Gefragt: Gesundheitsakte der TK

Mehr als 200.000 deutsche Versicherte nutzen aktuell das elektronische Angebot

von
Anna
Engberg

Bereits mehr als 200.000 Versicherte nutzen die elektronische Gesundheitsakte der Techniker Krankenkasse (TK). Dies teilte der größte deutsche Versicherungsträger jetzt in einer Pressemitteilung mit.
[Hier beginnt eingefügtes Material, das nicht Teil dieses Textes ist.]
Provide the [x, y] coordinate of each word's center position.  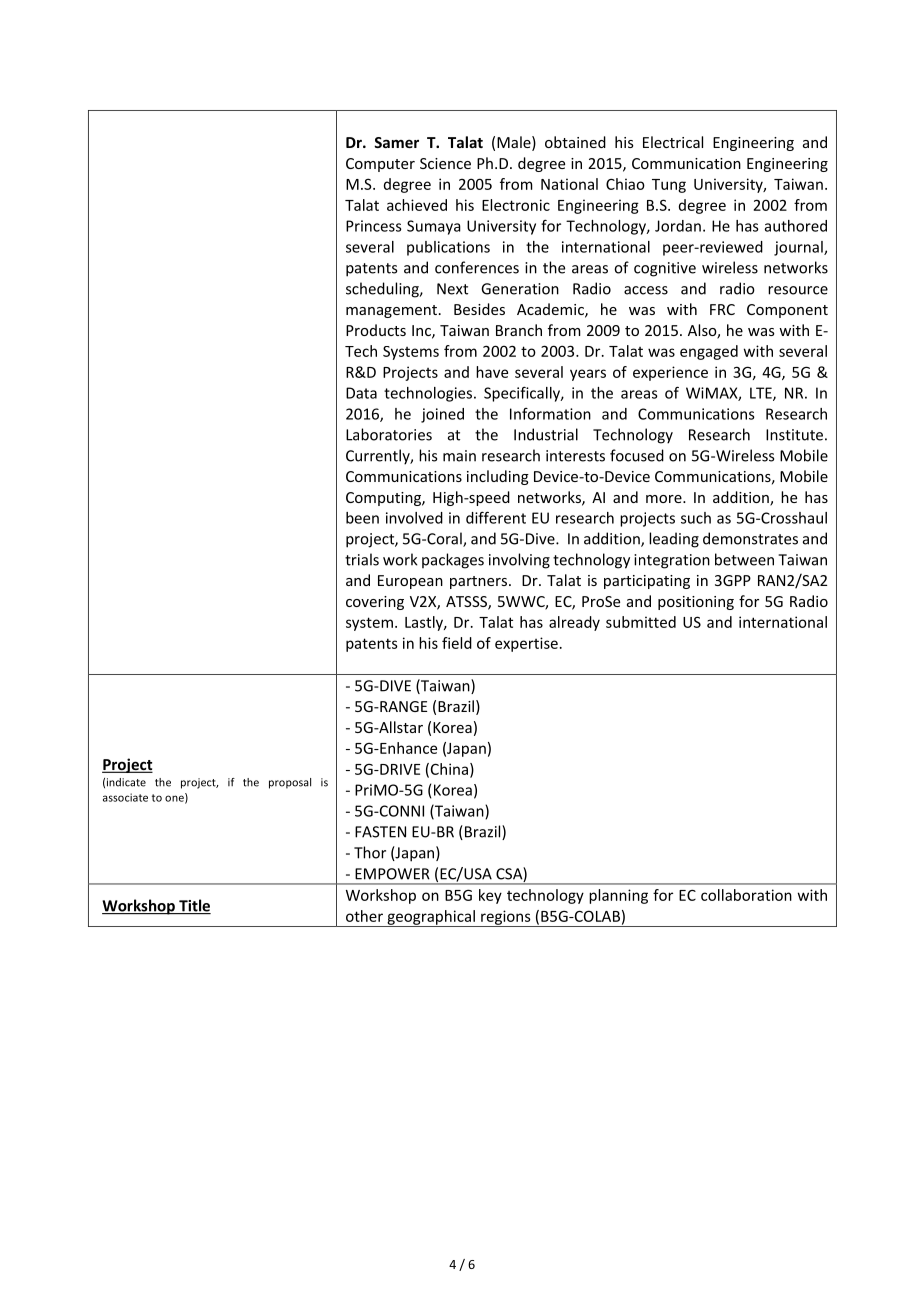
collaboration [746, 895]
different [496, 517]
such [696, 518]
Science [445, 163]
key [490, 896]
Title [194, 906]
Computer [380, 165]
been [362, 518]
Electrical [673, 142]
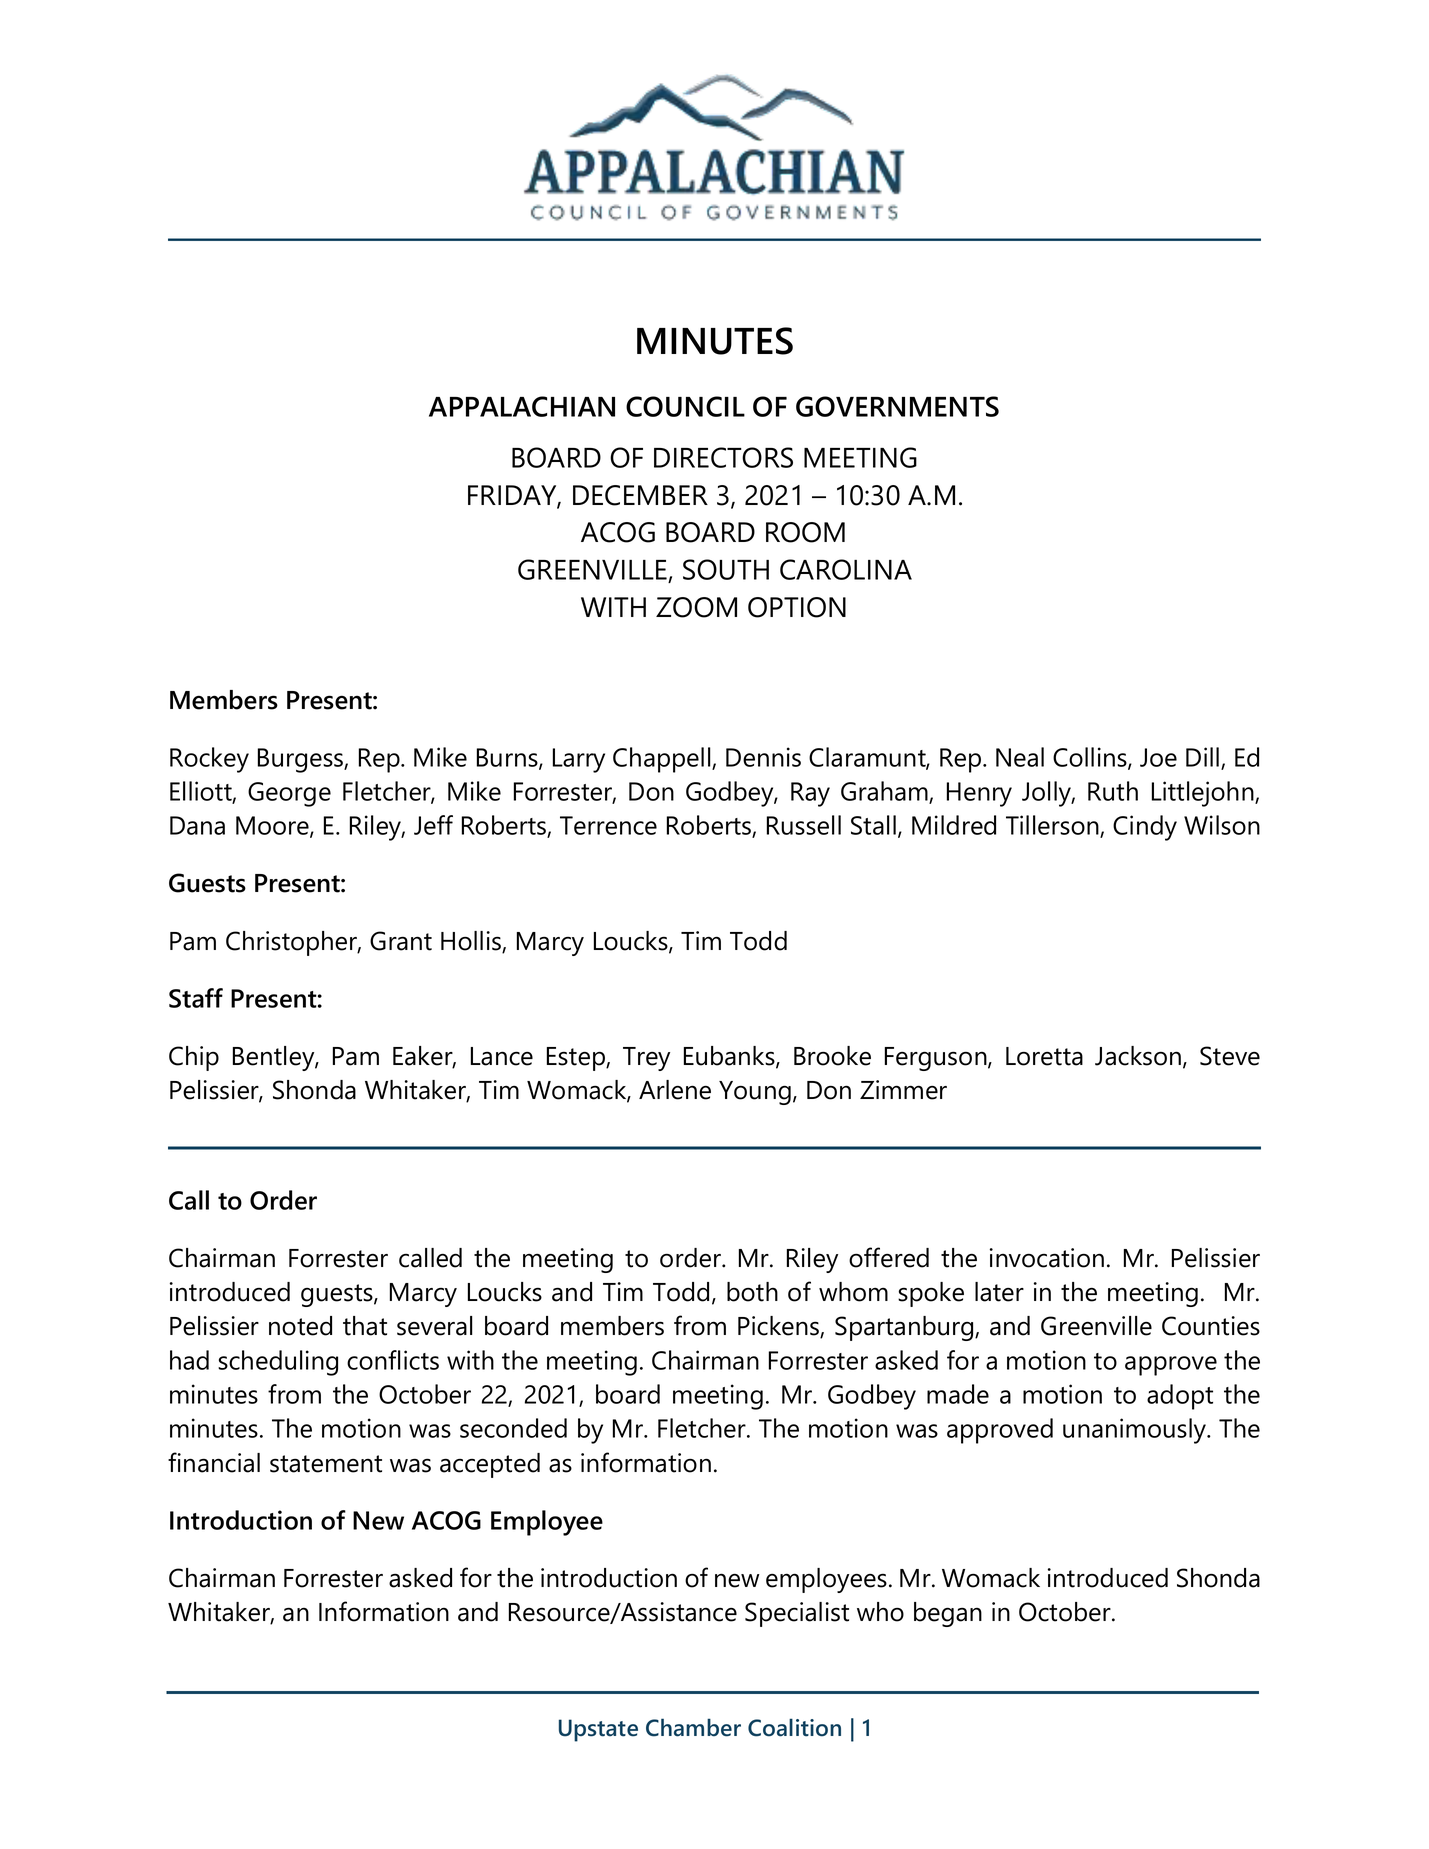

Über die Akte können Versicherte aktuell bereits Gesundheitsdaten wie Diagnosen und Medikation, Arztbesuche und ihren Impfstatus abfragen. Im jüngsten Update wurde die Gesundheitsakte der TK außerdem um den bundeseinheitlichen Medikationsplan erweitert, der per QR-Code in die Akte übertragen werden kann.

DER HINTERGRUND

Unter dem Label „TK-Safe“ betreibt die TK seit Mai 2019 für ihre Mitglieder offiziell eine elektronische Patientenakte für das eigene Gesundheitsmanagement. Damit erfüllt sie die gesetzliche Anforderung gemäß dem Digitale-Versorgung-Gesetz (DVG), wonach deutsche Krankenkassen ab 2021 eine elektronische Akte für ihre Versicherten vorweisen müssen.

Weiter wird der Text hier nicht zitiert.